Quite literally, half-forgotten bones lurk beneath the arid Iberian soil. Successful as the society built on them has become, these bones creep up in the most unexpected places. In a fit of Nietzchean recurrence, they return: in courts, in politics, and in culture. Silenced though they have been, silent they are not.

The standard Nazi concentration on Lebensraum was, in the mid-1930s in Franco's Spain, significantly less primary-color, and Barbieri's chronicle concentrates not so much on Spanish issues as on the main architect of the Nazi financial system, its Minister of Economics (and former Reichsbank President) Hjalmar Schacht, a proud, opinionated figure who was brought to power by Hitler two years prior to the war in Spain. “Until mid-1937,” as Barbieri writes, “Nazi economics was – to a large extent – Schachtian economics,” and Hitler had turned to him in a crisis:

There was no way around it: in the summer of 1934 Nazi Germany faced a financial dilemma. Summoning the successful president of the Reichsbank to Bayreuth was part of Hitler's plan to solve the crisis so that he could focus on other pressing political issues. A few weeks earlier, he had unleashed the Gestapo on his own SAs and other political rivals, including the former chancellor. The bloodbath, in what became known as the “Night of the Long Knives,” gave Hitler more power, while pleasing the conservative armed forces, the Wehrmacht. Yet managing the domestic and international backlash required the chancellor's full attention. With Schmitt out and the financial crisis unresolved, it was time for a new face: at Bayreuth Hitler offered Schacht the Economics Ministry.

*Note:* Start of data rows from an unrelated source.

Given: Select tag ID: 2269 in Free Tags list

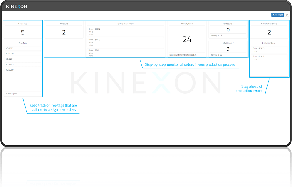Looking at the screenshot, I should click(23, 70).
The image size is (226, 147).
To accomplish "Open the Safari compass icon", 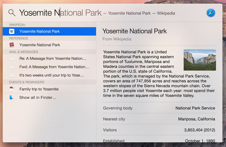I will coord(211,13).
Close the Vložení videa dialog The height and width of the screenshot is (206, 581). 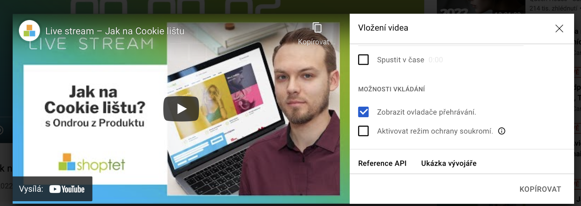(559, 28)
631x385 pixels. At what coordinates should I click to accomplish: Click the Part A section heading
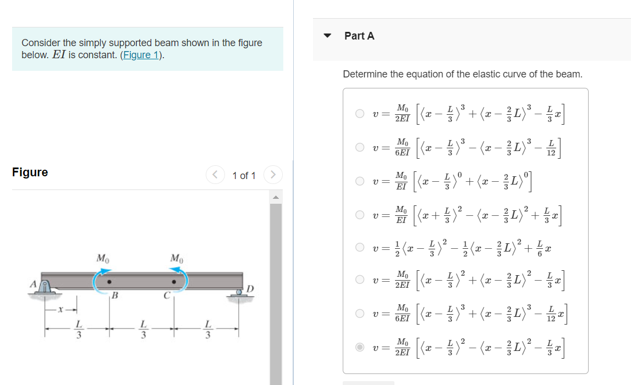358,35
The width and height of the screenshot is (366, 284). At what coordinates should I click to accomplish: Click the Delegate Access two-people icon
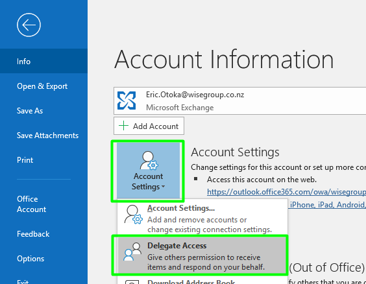click(x=132, y=252)
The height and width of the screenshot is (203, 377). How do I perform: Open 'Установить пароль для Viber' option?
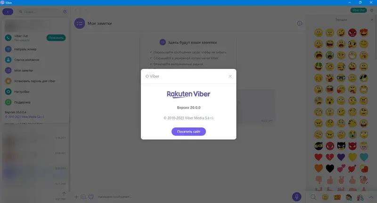(x=34, y=81)
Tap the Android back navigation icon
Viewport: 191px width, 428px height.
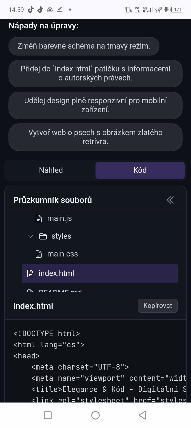click(143, 415)
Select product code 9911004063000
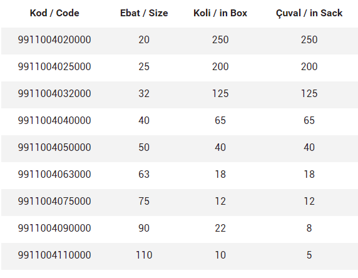This screenshot has height=278, width=358. click(x=54, y=174)
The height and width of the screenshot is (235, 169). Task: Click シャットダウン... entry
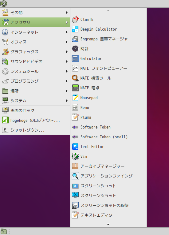35,130
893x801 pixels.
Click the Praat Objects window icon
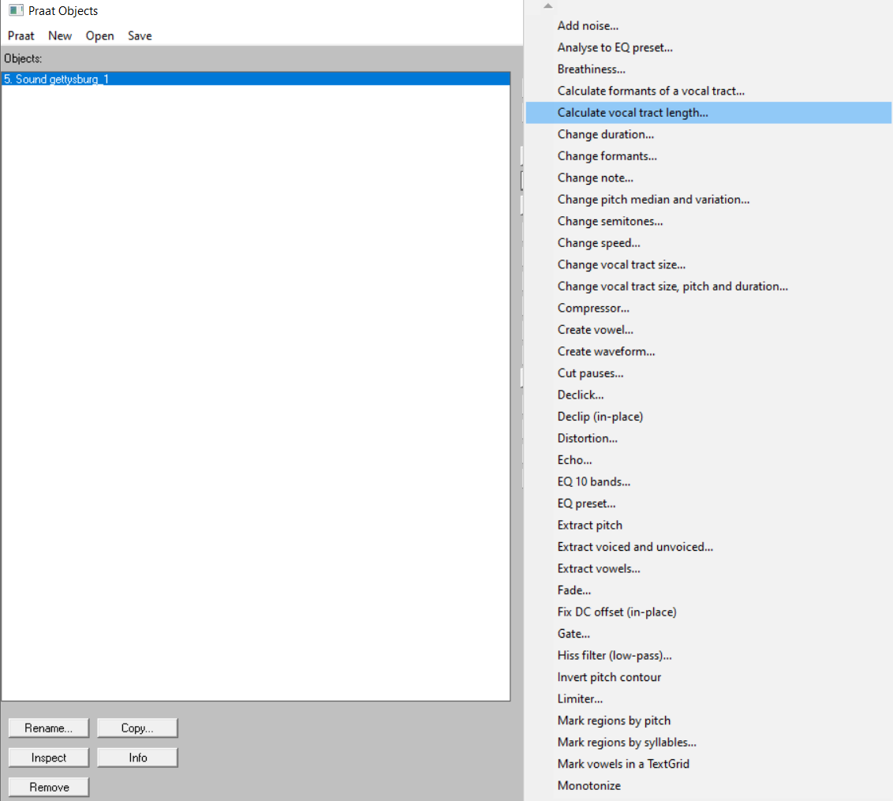16,11
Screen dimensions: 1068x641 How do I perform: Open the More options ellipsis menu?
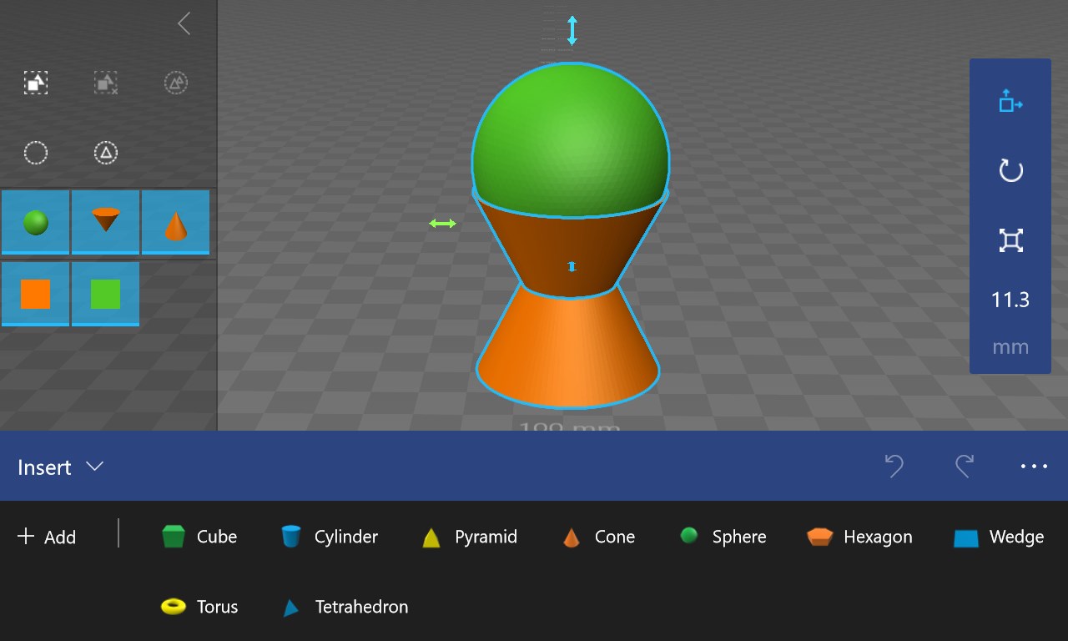coord(1034,467)
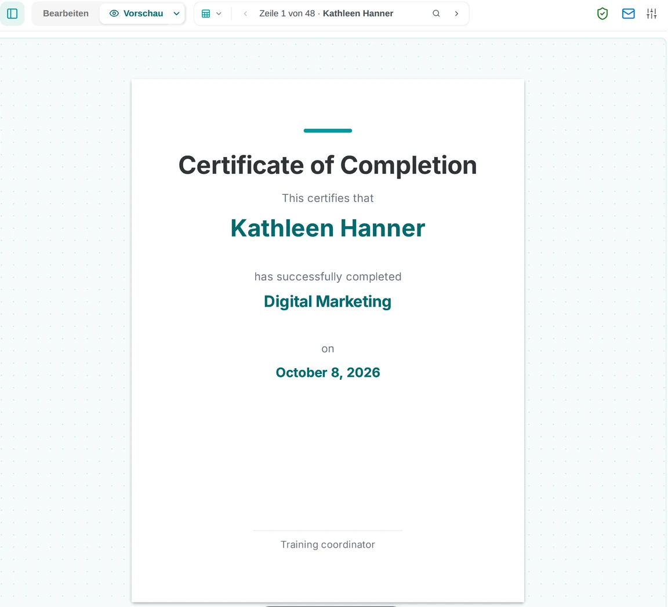Go to the previous row arrow
668x607 pixels.
[x=245, y=14]
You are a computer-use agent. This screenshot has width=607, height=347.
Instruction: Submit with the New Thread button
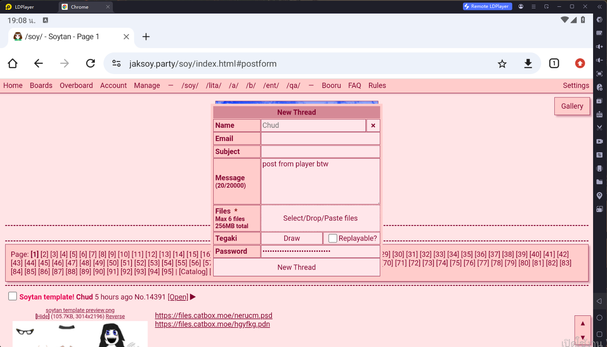pos(296,267)
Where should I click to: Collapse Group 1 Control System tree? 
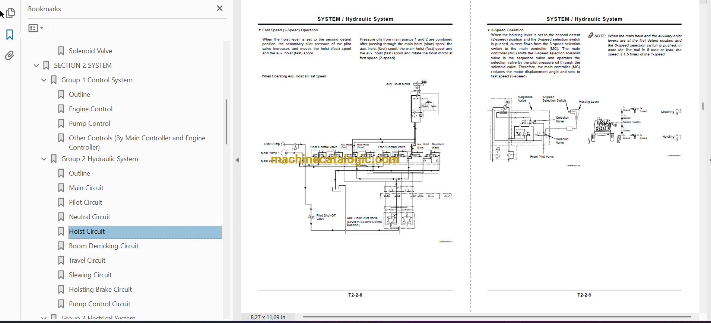click(x=44, y=80)
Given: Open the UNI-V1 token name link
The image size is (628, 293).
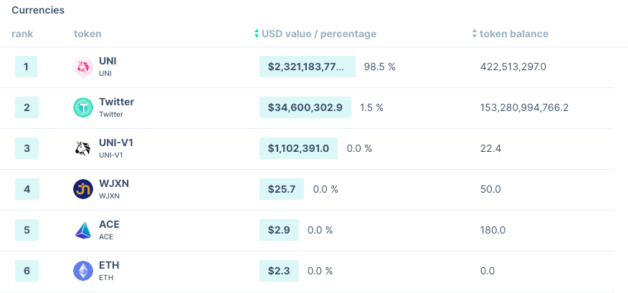Looking at the screenshot, I should point(116,143).
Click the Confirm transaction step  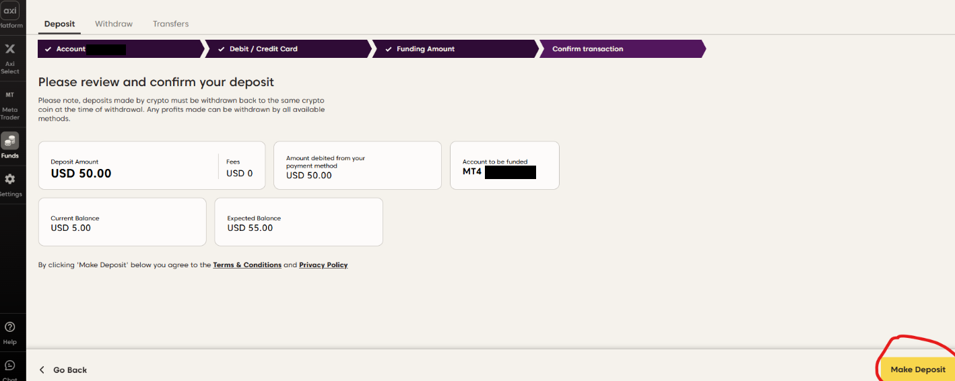click(622, 49)
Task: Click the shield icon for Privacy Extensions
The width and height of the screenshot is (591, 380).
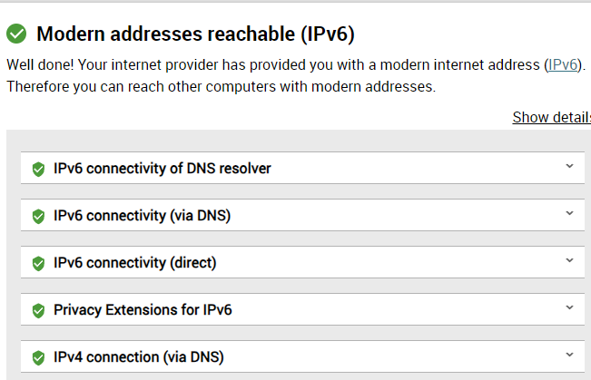Action: (38, 310)
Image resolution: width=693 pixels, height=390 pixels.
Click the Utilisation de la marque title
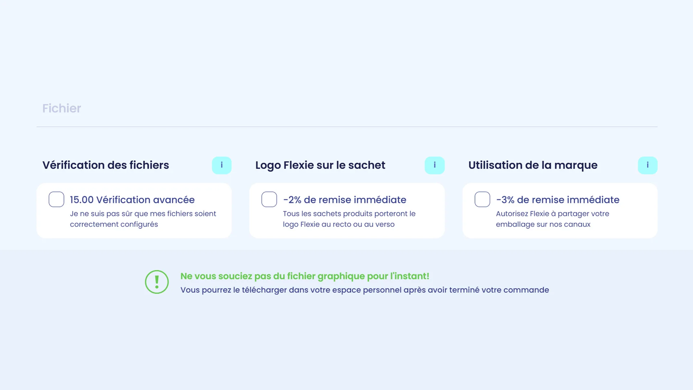[533, 165]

Barbieri concentrates the bulk of his narrative on bringing to light the Nazi aims in Franco's Spain, and he cannily sifts the evidence on how Franco himself responded to those aims by his most important ally. That there was no love lost between Franco and Hitler comes as no surprise, tyrannical dictators being by a wide margin the chanciest choice of friend, but Barbieri is both comprehensive and quotable on the mercenary strata that lay always just underneath the cordial international relations. “Only after September 1939 were Franco an his government able to successfully resist German economic penetration and debt repayment,” he writes. “World war yielded unexpected benefits to Franco. Debts are rarely paid when creditors are obliterated.”And it wasn't just in Franco's Spain that seismic shifts were felt in the late 1930s, as Barbieri makes clear. In 1938 Hitler replaced Constantin von Neurath as Foreign Minister with Joachim von Ribbentrop, a sharper change than it appeared on the surface. Von Neurath hadn't especially enjoyed his job, but he'd wanted his successor to be “almost anyone but Ribbentrop.” The advent of this man who was so detested by so many signaled a much larger change in the very nature of Nazi government, as Barbieri writes:

The “former champagne merchant,” as he was often referred to, was fervently devoted to Hitler. According to a pithy Goebbels, however, he had “bought his name, he married his money, and he swindled his way into office.” The contrast with his aristocratic, conservative predecessor was stark. Mussolini later complained that Ribbentrop belonged to the “category of Germans who are a disaster for their country, for he [talked] about making war right and left, without naming an enemy or defining an objective” - and that was coming from Mussolini. Schacht was not the only one on the way out; along with him went the last remnants of traditional conservatism from the Nazi Cabinet. Zeal remained.

Francisco Franco learned early and quite sharply to be wary of that particular zeal, which goes a long way toward explaining how his regime was able to survive its Nazi and Fascist benefactors by thirty years, transmuting and even maturing that whole time. For his part, Hitler and his new hyper-zealous government turned their efforts away from the kind of “shadow empire” Barbieri so readably describes in favor of the more overt and brutal versions we typically associate with Nazi Germany. And the whole of it, from the German and the Spanish perspective, feels revelatory in Barbieri's handling. The book's a remarkable feat of re-assessment.